부산대학교 도서관

Relapse of malignant disease remains the major complication in patients with acute myeloid leukemia (AML) or myelodysplastic syndrome (MDS) after hematopoietic cell transplantation (HCT) with reduced-intensity conditioning (RIC). In this study, we investigated the predictive value of disease-specific markers (DSMs), donor chimerism (DC) analysis of unsorted (UDC) or CD34 sorted cells and Wilmsʼ tumor gene 1 (WT1) expression. Eighty-eight patients with AML or MDS were monitored after allogenic HCT following 2Gy total-body irradiation with (n=84) or without (n=4) fludarabine 3×30mg/m, followed by cyclosporin A and mycophenolate mofetil. DSMs were determined by fluorescence in situ hybridization (FISH) and WT1 expression by real-time polymerase chain reaction.

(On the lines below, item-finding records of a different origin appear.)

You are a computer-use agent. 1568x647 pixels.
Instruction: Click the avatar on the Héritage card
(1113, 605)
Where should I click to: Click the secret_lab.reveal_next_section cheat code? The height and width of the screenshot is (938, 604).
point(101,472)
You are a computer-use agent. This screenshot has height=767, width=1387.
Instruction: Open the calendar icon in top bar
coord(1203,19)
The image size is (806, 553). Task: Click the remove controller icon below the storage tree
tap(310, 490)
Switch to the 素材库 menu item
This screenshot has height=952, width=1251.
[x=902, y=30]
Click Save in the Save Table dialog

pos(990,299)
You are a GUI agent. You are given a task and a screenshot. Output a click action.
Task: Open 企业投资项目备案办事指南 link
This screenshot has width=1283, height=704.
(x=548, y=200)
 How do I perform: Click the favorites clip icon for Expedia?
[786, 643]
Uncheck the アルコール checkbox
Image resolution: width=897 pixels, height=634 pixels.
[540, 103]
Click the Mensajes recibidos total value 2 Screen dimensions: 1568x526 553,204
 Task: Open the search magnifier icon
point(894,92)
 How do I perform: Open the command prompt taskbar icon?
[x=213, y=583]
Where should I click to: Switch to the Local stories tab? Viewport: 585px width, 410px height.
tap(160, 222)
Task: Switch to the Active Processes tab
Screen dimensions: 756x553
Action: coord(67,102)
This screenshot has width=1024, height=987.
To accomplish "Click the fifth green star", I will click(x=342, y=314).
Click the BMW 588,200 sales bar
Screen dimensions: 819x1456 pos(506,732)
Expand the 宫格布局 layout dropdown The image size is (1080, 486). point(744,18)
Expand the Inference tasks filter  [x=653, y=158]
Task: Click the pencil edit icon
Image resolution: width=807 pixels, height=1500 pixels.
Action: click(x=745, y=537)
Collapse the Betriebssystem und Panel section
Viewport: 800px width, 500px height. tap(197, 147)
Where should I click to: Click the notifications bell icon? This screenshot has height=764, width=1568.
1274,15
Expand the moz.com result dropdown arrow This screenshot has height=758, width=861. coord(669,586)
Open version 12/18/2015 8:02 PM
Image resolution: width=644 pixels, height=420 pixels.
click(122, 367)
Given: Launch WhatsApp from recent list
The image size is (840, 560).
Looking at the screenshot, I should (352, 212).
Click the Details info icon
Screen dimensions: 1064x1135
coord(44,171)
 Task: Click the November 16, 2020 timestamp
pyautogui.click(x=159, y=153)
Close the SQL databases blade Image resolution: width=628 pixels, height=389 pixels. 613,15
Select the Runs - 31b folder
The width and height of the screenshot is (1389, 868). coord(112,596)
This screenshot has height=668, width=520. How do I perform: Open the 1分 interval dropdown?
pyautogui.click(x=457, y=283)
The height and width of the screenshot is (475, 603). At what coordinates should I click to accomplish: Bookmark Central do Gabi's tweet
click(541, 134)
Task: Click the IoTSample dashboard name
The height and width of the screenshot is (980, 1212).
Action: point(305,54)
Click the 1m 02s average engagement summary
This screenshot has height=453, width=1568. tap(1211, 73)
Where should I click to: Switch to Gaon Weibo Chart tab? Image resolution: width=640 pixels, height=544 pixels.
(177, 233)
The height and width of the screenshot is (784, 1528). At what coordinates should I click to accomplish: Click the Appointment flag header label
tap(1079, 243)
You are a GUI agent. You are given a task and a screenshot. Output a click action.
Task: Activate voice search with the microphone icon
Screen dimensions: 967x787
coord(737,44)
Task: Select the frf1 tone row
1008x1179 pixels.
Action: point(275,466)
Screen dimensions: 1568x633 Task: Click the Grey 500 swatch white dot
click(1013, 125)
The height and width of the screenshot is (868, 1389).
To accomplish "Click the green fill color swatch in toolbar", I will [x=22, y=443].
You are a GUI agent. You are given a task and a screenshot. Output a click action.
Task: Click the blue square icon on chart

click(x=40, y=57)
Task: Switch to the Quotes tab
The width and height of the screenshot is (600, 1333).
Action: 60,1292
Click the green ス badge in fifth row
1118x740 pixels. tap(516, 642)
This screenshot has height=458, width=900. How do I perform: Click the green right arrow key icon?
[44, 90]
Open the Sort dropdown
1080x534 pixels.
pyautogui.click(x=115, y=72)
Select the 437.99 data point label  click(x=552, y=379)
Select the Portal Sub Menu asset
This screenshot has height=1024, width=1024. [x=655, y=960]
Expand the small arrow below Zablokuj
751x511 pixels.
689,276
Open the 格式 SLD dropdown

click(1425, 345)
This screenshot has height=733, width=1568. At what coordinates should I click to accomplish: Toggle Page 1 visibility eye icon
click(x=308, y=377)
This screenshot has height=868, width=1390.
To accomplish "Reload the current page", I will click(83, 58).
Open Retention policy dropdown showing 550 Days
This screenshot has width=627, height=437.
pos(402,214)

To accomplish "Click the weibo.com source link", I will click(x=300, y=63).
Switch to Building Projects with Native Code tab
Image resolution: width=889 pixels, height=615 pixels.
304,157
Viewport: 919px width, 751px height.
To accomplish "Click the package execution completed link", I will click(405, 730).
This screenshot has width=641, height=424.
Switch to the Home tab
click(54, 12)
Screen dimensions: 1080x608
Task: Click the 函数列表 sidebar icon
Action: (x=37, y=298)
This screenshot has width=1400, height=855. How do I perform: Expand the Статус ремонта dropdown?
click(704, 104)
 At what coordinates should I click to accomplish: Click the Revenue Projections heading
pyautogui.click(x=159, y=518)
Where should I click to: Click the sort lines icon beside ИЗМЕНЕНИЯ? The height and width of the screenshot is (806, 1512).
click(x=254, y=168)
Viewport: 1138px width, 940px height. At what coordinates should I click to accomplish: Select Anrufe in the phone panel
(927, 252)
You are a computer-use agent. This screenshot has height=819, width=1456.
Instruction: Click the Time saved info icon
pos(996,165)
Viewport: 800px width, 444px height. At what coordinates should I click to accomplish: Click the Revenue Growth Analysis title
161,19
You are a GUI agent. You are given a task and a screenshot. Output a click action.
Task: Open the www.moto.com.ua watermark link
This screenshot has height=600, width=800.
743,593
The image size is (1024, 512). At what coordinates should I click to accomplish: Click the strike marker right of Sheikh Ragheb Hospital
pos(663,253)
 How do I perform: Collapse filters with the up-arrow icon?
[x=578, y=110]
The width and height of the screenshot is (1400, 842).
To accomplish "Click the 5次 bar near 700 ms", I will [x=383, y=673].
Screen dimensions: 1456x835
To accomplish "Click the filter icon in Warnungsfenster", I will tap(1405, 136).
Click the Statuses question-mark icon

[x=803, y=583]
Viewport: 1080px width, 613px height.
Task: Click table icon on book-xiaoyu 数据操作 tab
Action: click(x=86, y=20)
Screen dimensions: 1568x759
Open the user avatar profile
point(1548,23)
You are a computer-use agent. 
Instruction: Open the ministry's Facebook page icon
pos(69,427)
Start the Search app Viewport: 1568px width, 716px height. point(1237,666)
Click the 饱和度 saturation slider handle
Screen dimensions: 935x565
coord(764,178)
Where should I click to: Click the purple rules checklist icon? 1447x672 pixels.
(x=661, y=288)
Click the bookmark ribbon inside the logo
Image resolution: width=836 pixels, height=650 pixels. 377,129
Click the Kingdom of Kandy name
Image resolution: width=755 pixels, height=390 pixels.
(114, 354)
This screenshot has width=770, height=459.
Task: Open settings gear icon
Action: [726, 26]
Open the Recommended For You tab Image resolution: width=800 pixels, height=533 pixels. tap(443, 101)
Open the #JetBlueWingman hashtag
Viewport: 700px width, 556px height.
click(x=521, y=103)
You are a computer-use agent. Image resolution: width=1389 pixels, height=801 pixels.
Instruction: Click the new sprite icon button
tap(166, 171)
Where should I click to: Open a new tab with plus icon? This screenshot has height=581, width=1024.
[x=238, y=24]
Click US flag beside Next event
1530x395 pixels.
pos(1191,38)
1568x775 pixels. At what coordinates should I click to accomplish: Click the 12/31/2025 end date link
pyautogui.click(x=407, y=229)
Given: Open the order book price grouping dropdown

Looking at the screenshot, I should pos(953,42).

Chimerism analysis was performed on unsorted or CD34 sorted cells, by FISH or short tandem repeat polymerase chain reaction. Twenty-one (24%) patients relapsed within 4 months after HCT. UDC, CD34 DC and WT1 expression were each significant predictors of relapse with sensitivities ranging from 53 to 79% and specificities of 82-91%. Relapse within 28 days was excluded almost entirely on the basis of WT1 expression combined with CD34 DC kinetics. Monitoring of WT1 expression and CD34 DC predict relapse of AML and MDS after RIC-HCT.